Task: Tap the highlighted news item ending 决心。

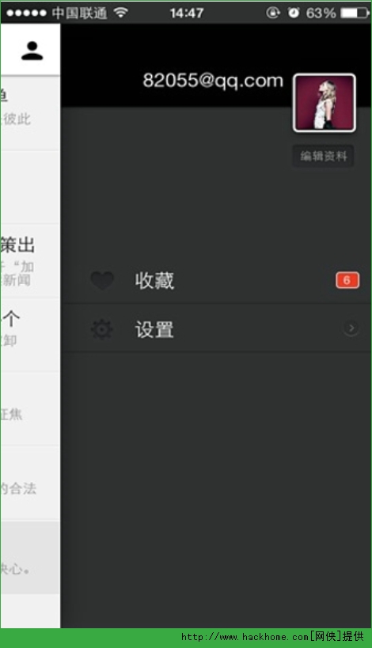Action: click(x=30, y=558)
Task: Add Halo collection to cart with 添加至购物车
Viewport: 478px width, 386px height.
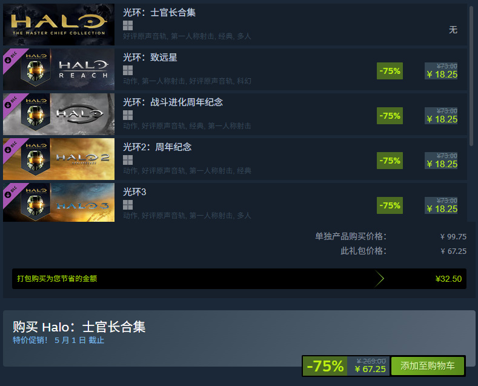Action: [x=427, y=366]
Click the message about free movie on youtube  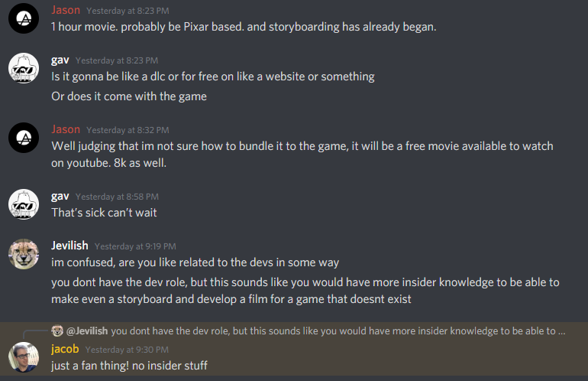tap(302, 155)
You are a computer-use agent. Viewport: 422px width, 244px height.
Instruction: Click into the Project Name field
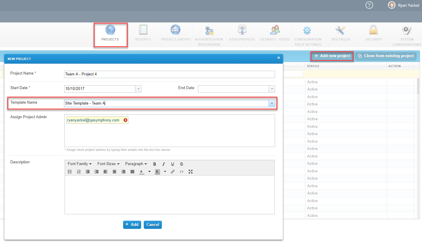point(169,74)
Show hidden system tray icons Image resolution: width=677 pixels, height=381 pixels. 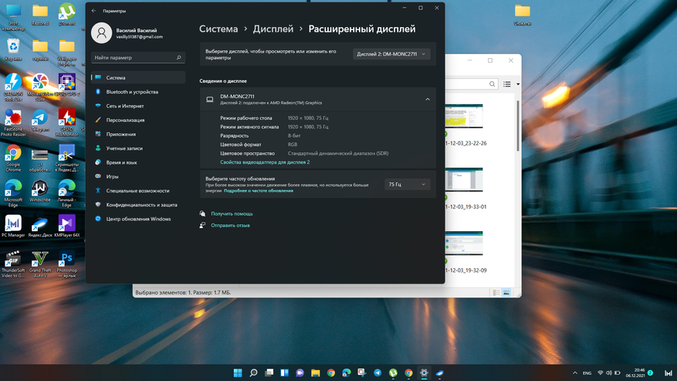pos(575,372)
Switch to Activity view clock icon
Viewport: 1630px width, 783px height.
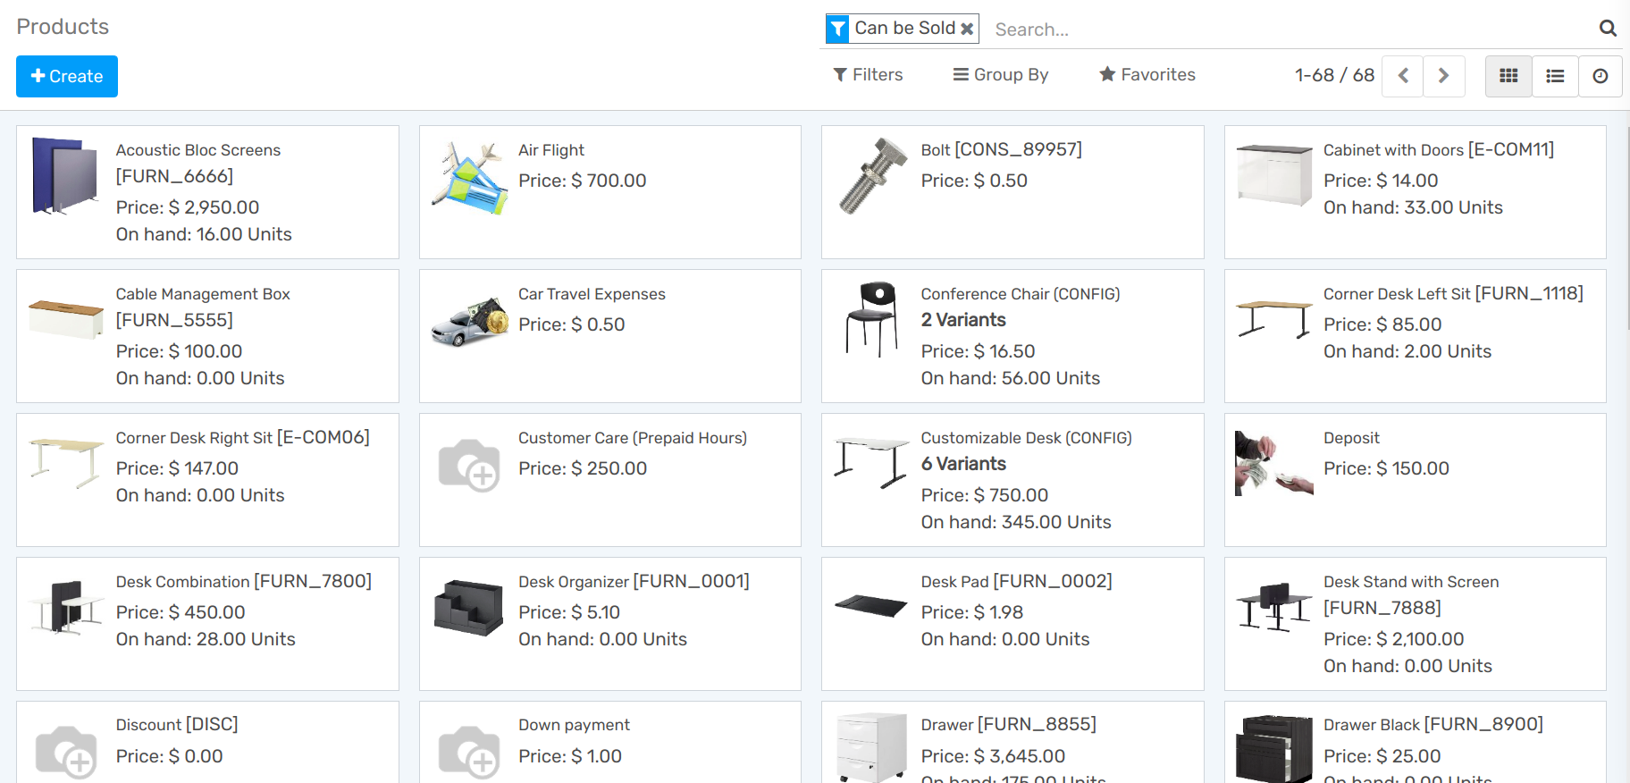1600,76
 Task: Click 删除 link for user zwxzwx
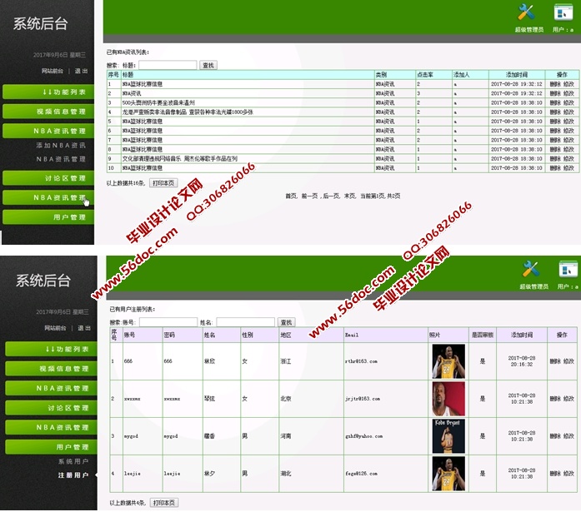[555, 399]
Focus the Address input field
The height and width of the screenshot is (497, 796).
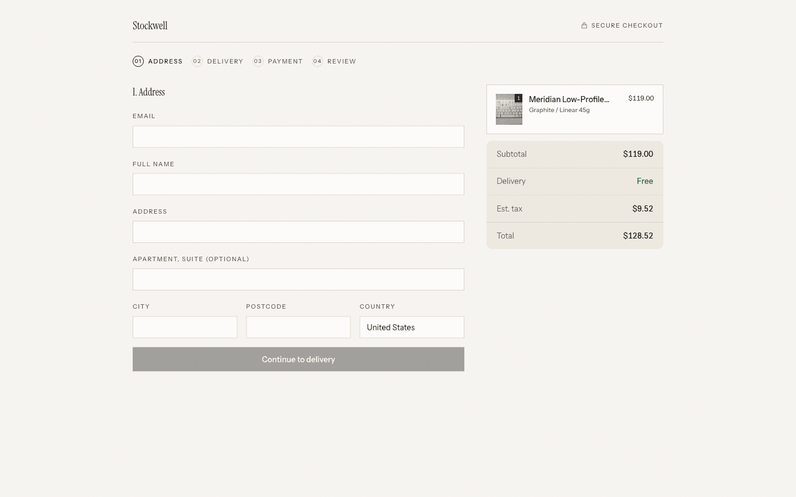pyautogui.click(x=299, y=232)

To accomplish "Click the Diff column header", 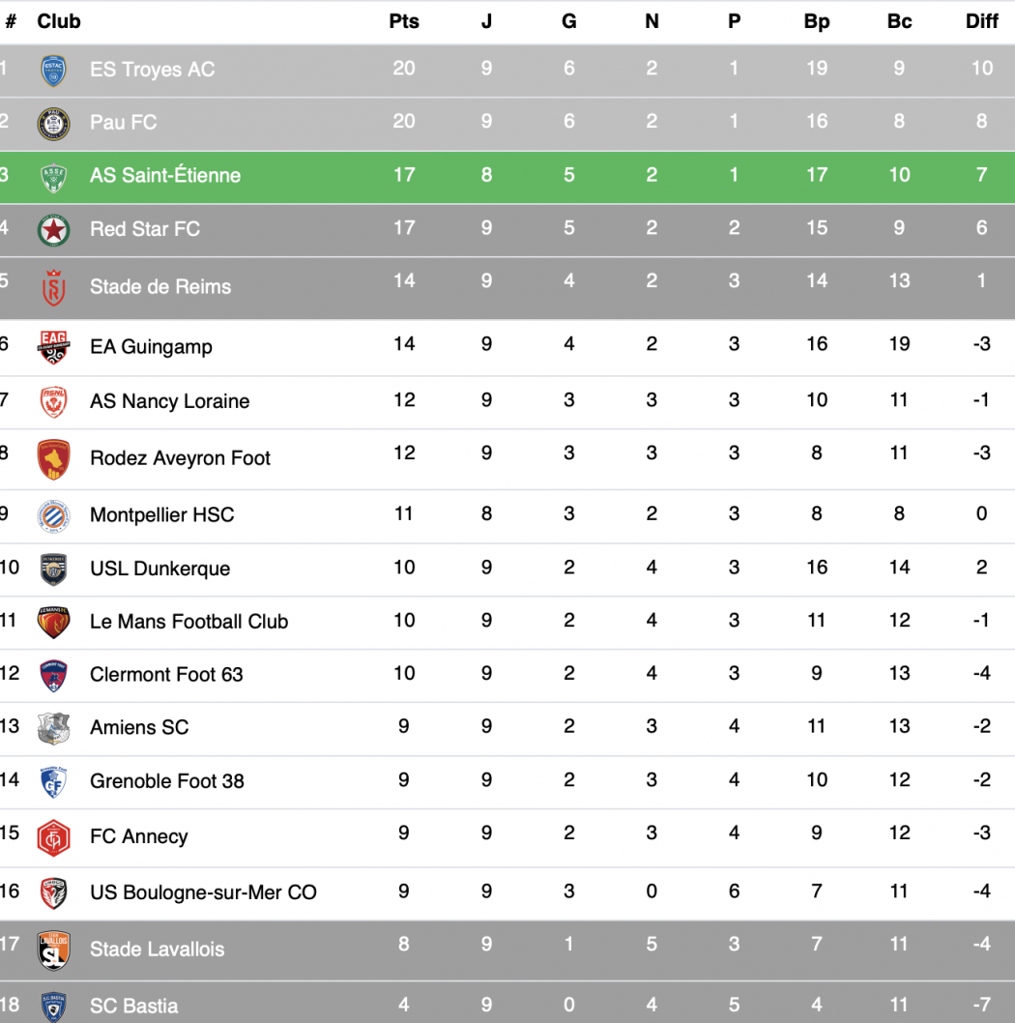I will (x=982, y=21).
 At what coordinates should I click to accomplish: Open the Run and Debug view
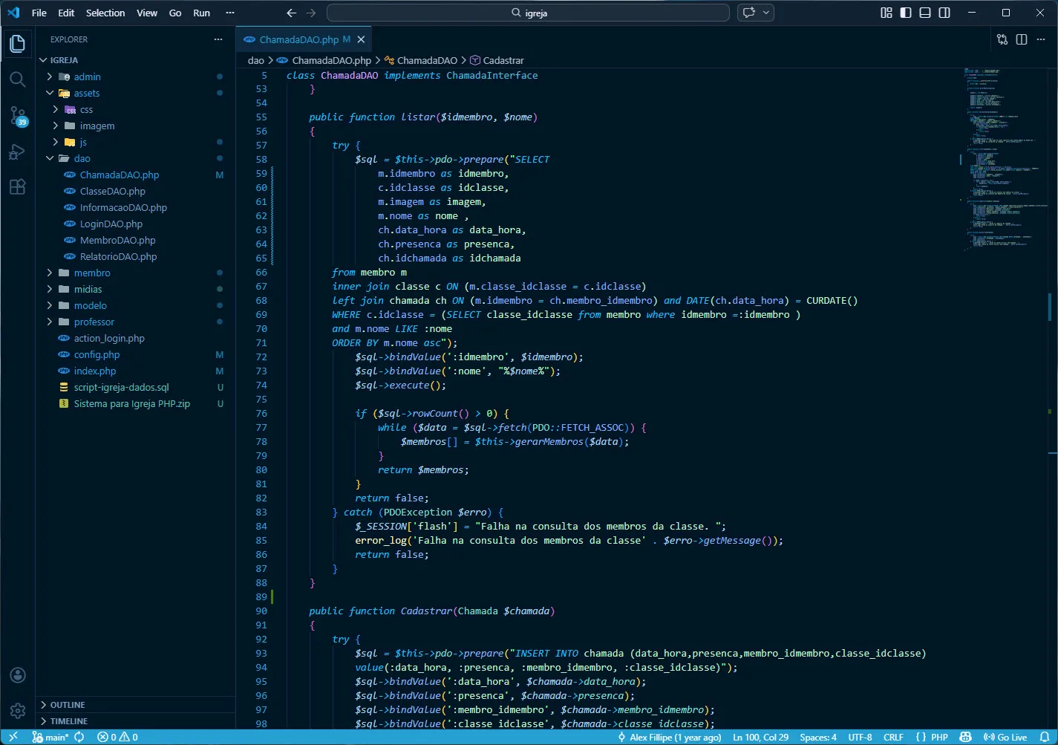tap(18, 152)
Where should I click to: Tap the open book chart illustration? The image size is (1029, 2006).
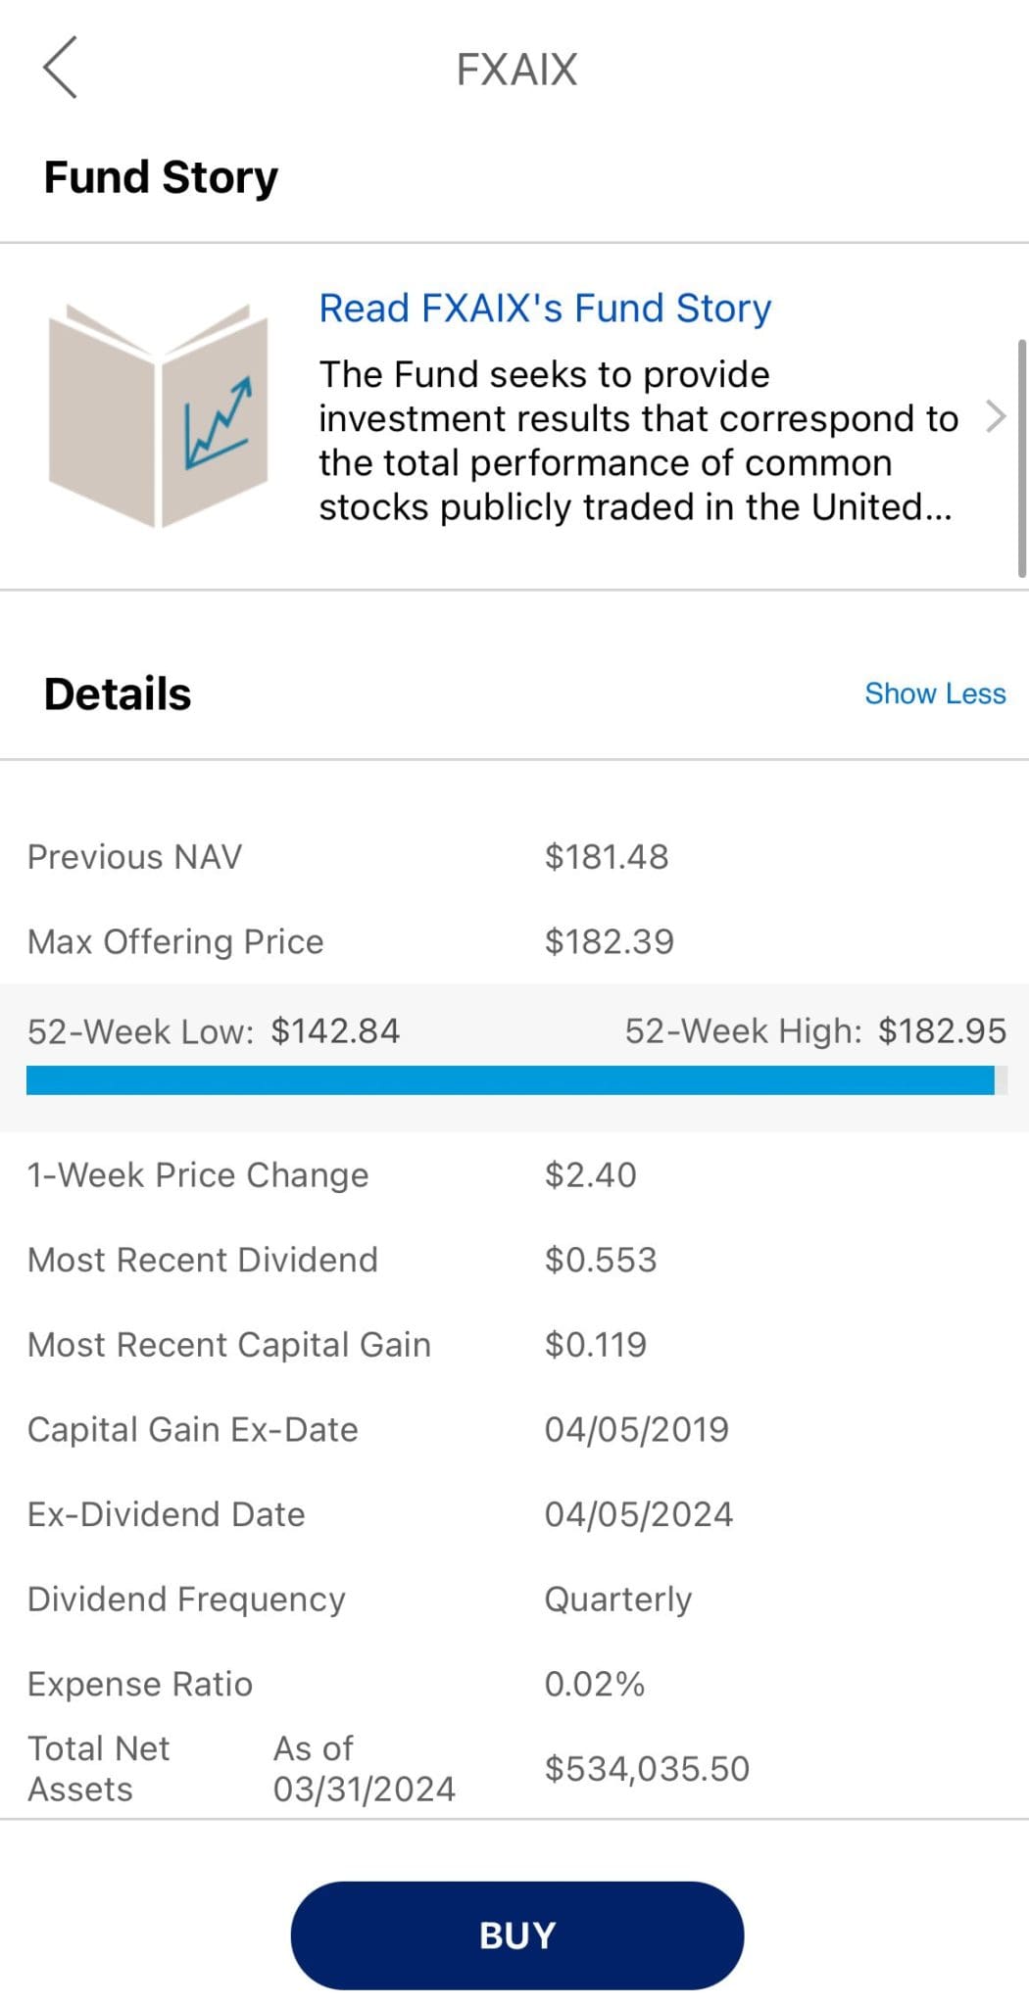pos(158,416)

***

REQUIREMENT: Exact copy required, pictures excluded: the lines from the one holding "Where should I" through the last line of the data, both ends included.

RESPONSE:
Where should I click to: Tap the open book chart illustration? The image size is (1029, 2006).
pos(158,416)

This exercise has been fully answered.